ラモーナ・ツァラヌさんの連載エセー『交差する物語』『No.003 ブカレストという時間の渦(下)』をアップしましたぁ。ブカレストはルーマニアの首都ですが、実際に住むのは大変なやうです。ラモーナさんは『ブカレストではどこに行ってもあらゆる物事が動いてほしい速度で動かないのであり、自分の時間が毎日無駄にされているという感じが半端ではない。・・・私も町はまるで、人の血ではなく、人の時間を吸って、それで永らえる巨大な吸血鬼のようであると、度々感じていた』と書いておられます。

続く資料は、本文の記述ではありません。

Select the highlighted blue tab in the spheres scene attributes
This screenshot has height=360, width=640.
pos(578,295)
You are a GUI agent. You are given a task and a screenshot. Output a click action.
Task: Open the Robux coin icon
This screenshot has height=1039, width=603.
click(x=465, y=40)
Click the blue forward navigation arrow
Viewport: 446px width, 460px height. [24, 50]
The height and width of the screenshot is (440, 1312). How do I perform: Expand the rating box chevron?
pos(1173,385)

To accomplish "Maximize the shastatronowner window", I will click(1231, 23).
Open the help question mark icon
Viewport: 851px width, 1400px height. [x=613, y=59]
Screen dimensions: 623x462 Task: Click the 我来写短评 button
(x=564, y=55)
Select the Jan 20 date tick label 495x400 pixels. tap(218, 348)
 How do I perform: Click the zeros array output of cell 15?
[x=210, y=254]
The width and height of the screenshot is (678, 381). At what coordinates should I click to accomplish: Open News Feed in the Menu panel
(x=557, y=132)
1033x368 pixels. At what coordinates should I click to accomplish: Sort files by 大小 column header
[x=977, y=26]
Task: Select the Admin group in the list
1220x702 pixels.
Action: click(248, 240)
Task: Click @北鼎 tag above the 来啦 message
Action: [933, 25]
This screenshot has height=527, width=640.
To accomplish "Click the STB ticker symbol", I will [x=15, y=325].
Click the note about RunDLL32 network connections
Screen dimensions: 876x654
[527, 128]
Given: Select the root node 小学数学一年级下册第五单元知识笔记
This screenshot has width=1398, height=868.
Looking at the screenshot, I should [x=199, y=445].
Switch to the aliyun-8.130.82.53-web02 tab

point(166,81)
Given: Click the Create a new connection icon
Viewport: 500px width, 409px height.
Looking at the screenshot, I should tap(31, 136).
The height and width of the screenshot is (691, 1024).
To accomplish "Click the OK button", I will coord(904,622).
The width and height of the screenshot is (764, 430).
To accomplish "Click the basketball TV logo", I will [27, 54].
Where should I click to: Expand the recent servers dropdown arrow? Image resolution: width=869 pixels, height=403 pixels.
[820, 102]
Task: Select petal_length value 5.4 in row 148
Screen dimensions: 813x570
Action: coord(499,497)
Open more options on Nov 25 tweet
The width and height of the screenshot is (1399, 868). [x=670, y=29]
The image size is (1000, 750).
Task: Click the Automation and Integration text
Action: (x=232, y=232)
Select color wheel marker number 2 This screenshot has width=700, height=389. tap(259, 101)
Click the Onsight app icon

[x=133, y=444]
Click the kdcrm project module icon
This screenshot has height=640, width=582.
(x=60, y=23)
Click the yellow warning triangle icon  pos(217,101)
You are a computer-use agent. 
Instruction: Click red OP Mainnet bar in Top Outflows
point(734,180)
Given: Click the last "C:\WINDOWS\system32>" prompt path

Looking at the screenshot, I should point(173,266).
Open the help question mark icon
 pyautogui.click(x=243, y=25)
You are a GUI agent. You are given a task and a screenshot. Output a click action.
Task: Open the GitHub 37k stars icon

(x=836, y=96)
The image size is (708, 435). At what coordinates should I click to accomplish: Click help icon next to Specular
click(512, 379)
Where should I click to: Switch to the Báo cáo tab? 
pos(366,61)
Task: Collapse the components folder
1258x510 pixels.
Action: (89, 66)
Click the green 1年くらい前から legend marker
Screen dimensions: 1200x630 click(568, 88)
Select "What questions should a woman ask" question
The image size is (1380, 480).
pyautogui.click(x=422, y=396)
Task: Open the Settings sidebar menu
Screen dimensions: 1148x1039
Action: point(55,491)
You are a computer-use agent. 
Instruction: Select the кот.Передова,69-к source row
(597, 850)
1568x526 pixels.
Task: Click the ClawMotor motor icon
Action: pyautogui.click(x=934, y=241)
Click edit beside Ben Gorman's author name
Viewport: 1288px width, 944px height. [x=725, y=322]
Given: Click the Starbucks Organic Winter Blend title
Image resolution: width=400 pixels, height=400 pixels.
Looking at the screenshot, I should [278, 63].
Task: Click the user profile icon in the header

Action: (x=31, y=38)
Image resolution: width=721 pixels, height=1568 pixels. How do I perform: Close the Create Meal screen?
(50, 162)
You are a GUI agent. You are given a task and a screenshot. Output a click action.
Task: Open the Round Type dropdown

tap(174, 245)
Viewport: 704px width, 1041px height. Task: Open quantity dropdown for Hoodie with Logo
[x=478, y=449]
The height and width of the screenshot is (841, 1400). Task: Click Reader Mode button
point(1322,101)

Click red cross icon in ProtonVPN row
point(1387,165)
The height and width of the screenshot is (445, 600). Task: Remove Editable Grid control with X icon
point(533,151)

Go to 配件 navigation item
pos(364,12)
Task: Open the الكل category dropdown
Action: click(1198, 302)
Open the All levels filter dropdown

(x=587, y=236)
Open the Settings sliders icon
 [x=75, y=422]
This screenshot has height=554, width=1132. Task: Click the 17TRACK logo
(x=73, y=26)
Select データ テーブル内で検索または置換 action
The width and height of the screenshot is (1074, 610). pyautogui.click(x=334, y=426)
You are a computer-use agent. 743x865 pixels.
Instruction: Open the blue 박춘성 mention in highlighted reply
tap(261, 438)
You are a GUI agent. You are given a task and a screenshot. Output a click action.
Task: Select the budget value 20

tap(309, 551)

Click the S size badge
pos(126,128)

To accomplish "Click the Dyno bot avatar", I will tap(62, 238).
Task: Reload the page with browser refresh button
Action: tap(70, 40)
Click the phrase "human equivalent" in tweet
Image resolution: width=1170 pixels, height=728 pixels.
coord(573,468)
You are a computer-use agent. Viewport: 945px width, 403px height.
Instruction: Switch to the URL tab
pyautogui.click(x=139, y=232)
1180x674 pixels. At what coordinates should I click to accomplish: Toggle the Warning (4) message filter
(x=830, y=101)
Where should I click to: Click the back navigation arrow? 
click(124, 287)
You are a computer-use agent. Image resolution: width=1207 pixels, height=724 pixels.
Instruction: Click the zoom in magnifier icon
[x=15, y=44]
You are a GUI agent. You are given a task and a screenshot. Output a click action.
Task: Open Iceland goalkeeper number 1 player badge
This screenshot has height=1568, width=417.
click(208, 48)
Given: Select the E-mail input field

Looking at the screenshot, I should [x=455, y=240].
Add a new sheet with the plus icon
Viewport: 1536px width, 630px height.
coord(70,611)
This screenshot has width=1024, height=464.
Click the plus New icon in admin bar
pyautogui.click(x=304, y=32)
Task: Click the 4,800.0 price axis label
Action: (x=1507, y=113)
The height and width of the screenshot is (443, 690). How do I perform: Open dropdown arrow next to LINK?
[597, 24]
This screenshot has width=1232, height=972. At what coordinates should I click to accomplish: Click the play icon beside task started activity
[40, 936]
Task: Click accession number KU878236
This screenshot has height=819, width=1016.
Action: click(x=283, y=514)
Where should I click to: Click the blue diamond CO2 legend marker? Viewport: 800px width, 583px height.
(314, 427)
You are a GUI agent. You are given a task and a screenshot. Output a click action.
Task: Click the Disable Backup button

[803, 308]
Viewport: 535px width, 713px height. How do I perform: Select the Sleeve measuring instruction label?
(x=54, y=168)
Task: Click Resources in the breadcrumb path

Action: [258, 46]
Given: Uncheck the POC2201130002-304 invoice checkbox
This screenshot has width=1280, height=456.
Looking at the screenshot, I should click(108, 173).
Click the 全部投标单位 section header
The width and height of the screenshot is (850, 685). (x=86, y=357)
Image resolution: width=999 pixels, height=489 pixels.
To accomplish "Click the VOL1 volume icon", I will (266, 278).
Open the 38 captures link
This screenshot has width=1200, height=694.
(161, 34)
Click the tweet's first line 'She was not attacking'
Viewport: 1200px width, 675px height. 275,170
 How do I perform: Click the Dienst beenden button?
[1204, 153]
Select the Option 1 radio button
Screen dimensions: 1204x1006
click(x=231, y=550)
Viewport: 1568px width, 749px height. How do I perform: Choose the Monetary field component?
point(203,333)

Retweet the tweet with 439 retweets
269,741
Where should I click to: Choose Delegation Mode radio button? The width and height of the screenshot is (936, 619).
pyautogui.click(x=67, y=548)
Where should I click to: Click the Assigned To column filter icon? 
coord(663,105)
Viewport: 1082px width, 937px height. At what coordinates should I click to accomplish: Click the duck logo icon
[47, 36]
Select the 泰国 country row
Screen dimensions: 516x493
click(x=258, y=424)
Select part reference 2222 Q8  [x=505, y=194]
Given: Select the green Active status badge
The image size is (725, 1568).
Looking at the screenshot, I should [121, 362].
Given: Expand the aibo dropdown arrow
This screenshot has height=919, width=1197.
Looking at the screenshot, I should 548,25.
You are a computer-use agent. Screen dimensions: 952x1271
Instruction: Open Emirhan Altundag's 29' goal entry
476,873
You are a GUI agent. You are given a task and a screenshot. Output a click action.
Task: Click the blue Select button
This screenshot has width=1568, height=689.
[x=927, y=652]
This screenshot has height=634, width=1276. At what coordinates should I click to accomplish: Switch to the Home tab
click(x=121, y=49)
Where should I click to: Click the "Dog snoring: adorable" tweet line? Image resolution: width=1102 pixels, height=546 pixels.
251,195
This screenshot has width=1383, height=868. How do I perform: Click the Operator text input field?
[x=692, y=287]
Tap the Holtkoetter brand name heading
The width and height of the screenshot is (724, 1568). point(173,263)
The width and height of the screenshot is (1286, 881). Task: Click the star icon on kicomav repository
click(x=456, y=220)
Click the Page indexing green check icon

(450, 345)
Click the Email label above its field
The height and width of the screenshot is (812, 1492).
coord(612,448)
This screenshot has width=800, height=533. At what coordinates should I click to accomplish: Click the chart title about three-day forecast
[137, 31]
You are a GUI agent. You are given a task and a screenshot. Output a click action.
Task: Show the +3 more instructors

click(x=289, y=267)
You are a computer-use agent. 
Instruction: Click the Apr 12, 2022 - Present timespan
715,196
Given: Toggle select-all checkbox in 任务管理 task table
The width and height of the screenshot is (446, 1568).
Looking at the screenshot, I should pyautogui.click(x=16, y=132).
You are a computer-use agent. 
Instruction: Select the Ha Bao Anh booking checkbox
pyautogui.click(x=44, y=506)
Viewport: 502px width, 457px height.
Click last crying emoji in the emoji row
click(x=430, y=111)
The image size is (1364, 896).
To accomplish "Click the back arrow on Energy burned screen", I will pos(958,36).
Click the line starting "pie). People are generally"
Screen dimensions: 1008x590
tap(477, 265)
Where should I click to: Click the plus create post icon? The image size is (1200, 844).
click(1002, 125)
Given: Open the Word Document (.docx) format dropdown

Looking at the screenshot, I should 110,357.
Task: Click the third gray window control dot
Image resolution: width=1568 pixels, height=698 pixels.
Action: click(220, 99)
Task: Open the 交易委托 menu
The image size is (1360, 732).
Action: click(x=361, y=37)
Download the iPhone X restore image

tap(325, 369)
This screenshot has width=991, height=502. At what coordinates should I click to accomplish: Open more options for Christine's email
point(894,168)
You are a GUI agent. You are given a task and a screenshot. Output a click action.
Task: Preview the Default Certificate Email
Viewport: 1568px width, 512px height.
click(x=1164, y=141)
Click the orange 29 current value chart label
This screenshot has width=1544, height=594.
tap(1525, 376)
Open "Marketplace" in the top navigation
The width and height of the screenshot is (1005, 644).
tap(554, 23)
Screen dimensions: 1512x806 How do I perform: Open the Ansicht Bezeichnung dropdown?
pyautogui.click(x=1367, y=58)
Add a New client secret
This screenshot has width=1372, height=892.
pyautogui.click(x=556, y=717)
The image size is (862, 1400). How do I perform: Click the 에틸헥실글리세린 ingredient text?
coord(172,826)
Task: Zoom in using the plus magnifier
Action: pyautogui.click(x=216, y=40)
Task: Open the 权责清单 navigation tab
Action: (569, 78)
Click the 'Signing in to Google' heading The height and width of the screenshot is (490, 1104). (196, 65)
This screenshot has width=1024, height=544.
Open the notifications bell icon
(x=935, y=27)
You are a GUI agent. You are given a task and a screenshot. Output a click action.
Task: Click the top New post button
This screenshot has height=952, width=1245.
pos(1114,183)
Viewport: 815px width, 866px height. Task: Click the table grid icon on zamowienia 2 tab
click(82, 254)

ただブカレストはやはり古く、歴史のある町です。ラモーナさんは『ブカレストという町が、まるで話しかけてくるようだった。闇に飲み込まれそうな、素早く移りゆく幽かな街灯りや、道路を走る車の音、通りすがりの人間の声、どこからともなく聞えてくる音楽などで、町は話しかけてくれたのだった。・・・町は聴き手がいることを喜んでいるようだった。そこでいつも私に魔法をかけて、人間の言葉では語れないなにかを耳に囁いてくれた』とも書いておられます。
ラモーナさんはお能の研究者ですが、お能を学問として研究する以前のお話として、お能のような幽玄な芸術がとてもお好きです。その原初体験の一端が、ラモーナさんとブカレストという町との対話(交流)にも表れているでしょうね。連載のタイトルは『交差する物語』ですが、なにかとなにかが交差する時に、ラモーナさんの感性と知性は最も研ぎ澄まされるのかもしれません。